5.25.2008

Intermezzo IV


Oferenda

Quando o instante singular revela
o sentido da folha ou a minúcia do pólen,
há um espaço translúcido onde a palavra nasce
consonante e pura.

Escrevê-la,
é edificar a nuvem, gota a gota,
e da janela vê-la ir,
como se não fosse nossa
.

5.23.2008

A propósito de um cigarro


Quando os reis vão nus

O facto, só por si, não tem um significado por aí além, pois ninguém é perfeito, nem o senhor Pinto de Sousa, também conhecido por «engenheiro» José Sócrates.
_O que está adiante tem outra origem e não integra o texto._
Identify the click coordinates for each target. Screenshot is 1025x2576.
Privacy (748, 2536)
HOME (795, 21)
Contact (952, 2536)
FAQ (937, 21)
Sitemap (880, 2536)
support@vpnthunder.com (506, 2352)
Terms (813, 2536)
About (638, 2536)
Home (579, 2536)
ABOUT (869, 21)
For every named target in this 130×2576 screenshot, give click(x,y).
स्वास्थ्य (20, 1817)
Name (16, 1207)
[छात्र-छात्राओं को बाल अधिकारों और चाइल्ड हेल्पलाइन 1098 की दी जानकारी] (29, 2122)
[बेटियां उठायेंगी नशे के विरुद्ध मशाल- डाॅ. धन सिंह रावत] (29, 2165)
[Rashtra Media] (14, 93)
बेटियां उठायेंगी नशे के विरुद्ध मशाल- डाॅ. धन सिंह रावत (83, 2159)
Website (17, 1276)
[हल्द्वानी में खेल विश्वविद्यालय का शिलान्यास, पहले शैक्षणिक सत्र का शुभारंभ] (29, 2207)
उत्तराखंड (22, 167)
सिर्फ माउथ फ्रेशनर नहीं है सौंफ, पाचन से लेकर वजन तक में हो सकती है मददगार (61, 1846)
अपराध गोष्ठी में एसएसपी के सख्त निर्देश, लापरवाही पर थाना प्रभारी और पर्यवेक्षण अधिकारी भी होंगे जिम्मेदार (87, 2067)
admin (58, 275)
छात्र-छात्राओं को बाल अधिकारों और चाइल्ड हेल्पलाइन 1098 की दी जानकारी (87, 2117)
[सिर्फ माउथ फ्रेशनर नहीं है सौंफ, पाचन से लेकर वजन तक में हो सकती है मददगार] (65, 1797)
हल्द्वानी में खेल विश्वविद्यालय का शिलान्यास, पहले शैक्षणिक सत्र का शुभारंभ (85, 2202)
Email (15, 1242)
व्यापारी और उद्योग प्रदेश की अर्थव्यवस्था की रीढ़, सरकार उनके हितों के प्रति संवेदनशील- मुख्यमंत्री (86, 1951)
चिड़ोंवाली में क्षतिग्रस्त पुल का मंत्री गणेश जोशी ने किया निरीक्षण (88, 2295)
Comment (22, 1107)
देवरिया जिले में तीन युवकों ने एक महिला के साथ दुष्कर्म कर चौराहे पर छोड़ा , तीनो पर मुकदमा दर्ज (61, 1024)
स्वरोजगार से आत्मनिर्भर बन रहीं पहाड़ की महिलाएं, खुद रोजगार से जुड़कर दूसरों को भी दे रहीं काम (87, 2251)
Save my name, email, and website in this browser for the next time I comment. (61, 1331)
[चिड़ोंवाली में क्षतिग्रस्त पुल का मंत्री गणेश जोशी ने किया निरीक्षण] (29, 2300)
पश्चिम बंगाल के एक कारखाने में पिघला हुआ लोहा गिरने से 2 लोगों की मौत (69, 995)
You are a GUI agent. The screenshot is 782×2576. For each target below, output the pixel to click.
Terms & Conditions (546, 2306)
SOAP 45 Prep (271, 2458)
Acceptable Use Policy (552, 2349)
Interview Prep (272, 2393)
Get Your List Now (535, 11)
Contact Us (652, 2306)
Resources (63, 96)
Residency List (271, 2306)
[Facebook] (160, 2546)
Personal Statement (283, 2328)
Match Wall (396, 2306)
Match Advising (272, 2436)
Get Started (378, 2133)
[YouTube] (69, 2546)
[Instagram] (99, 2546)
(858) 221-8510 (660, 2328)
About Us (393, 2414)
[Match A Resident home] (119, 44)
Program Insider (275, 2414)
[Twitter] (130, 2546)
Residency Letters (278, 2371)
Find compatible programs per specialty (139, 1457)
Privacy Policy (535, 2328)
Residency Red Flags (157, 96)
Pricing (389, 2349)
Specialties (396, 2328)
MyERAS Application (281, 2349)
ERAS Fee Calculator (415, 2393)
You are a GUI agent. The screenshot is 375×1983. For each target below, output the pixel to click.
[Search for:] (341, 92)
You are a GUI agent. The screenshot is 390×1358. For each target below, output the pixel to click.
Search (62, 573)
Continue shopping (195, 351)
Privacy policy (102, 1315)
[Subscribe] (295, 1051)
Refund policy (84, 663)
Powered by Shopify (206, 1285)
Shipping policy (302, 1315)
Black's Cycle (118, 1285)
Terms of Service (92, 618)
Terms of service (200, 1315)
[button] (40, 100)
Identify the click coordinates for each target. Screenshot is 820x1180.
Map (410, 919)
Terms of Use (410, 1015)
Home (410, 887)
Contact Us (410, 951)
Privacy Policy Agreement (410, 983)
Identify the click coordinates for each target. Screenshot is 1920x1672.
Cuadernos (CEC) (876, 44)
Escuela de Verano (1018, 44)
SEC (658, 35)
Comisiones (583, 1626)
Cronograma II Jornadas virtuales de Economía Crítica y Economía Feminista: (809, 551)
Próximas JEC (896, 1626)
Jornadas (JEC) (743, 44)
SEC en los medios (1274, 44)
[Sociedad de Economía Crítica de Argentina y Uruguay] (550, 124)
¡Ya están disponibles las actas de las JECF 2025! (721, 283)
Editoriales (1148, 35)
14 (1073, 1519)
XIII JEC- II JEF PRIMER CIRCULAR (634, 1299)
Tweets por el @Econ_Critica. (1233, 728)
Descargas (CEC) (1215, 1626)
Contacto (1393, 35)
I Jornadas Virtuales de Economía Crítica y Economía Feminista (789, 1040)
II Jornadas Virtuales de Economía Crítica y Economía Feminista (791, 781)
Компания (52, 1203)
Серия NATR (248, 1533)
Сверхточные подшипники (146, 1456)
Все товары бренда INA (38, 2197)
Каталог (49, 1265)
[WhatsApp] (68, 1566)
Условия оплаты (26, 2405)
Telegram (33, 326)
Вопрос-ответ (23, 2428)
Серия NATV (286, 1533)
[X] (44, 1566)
Por isso, ter sido apanhado em transgressão, violando a chamada Lei do Tabaco, que em boa hora criou – alguma coisa de meritório, enfim, saiu da sua cartola – bem podia ser levado à conta dos pecados menores, se bem que, para quem tanto apregoa o rigor, o bom carácter e outras virtudes que tais, tenha sido algo verdadeiramente muito feio.

Não que me espante, pois a ideia que tenho do sujeito que governa o país permite-me pensar que o acto transgressor não destoa no quadro da personalidade do dito cujo. Para mim, Sócrates está nos antípodas da imagem que tenta vender ao país, ou seja, é um rei que vai nuzinho de todo. Coisa que, segundo as sondagens, parece estar a ser constatada por um número cada vez maiores de portugueses.

Fumou, então, o seu cigarro, às escondidas (mas não o suficiente) e o gesto chegou à opinião pública. Que não sabia que estava a violar uma lei; que pedia perdão pelo facto; que ia – vejam lá bem! – deixar de fumar. E riu-se.

Se violar a lei – que seria o primeiro a não poder ignorar – já tinha sido mau, a emenda foi pior do que o soneto.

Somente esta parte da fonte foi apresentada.